Он кивнул. Медленно, тяжело, как кивают люди, которым передали приговор, и они его уже знали, но всё равно услышали впервые. Потом он сказал:

— Я не знал, что она приедет.

— А я не знала, что ты не знал, — сказала я. — И теперь мы оба знаем больше, чем хотели.

Я пошла к себе. Мимо него, по стене, чтобы не задеть его плащом, и он не шевельнулся, и мы разошлись, как расходятся люди, которые когда-то были одним целым, а теперь у каждого свой коридор, и своя дверь, и свой замок, и своя женщина за стеной, которую он боится спросить, а я боюсь пожалеть.

На повороте я остановилась и прижала ладонь к стене. Камень был ледяной, и под кожей шрам отозвался так, будто кто-то провёл по нему ногтем с изнанки. Записка лежала за пазухой, и от её тепла — чужого, мальчишеского — у меня горела кожа под рёбрами. Где-то позади, в конце коридора, снова послышались шаги. На этот раз ровные, медленные, и я поняла, что он идёт к её двери.

Внизу, в кухне, пахло капустой и дымом, и кто-то из поварят оставил на столе миску с кашей, и каша была ещё тёплая, и я поняла, что не ела со вчерашнего утра. Я села на лавку, подвинула к себе миску, и ела медленно, ложкой, и смотрела, как каша остывает, и не чувствовала вкуса. Рука под рукавом пульсировала ровно, и пульс был не мой — слишком тяжёлый, слишком низкий, будто под кожей стучало второе сердце, мужское, и я знала, чьё, и от этого знания ложка в руке стала скользкой.

Марта прошла мимо, не посмотрев. Поставила на плиту ещё один котёл, сняла фартук, повесила на гвоздь. У двери остановилась.

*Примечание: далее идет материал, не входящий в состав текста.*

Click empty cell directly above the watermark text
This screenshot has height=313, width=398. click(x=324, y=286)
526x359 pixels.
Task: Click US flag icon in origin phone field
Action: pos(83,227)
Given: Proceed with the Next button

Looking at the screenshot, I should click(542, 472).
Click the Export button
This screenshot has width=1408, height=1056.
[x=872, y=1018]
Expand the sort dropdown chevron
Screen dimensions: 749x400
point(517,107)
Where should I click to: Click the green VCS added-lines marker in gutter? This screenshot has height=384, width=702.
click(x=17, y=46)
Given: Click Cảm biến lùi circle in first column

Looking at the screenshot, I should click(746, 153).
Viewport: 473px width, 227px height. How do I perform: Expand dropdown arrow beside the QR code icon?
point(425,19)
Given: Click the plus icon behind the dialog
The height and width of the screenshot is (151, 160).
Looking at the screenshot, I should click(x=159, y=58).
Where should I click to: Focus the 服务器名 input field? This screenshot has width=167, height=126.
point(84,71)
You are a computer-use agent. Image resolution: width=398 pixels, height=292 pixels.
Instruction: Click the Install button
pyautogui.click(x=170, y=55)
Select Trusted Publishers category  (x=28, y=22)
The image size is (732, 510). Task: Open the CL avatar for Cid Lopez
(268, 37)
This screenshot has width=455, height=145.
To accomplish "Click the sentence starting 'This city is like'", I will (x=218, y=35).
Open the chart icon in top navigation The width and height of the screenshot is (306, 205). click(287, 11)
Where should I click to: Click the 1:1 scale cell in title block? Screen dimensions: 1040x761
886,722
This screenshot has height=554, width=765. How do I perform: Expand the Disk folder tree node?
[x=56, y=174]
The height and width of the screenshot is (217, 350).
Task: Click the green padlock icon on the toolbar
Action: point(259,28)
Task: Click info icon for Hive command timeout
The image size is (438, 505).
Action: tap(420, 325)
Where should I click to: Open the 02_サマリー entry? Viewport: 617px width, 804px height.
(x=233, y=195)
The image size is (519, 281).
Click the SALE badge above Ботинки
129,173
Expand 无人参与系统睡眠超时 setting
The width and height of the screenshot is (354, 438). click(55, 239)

— Вам ещё? — спросила она, и голос у неё был ровный, и глаза были умнее слов, и я поняла, что она уже знает, кто в комнате наверху, и что ребёнка привезли ночью, и что я там была, и что я вышла, и что я не плакала, и что это тоже ей о чём-то говорит.

— Нет, — ответила я. — Марта.

Она обернулась. Я положила ложку. Каша в миске застыла, и на ней осталась борозда, и я подумала, что надо было доесть, потому что силы мне понадобятся, и что силы у меня теперь — это не мясо и не хлеб, а чужой шрам под кожей, и чужой пульс, и чужой ребёнок за стеной.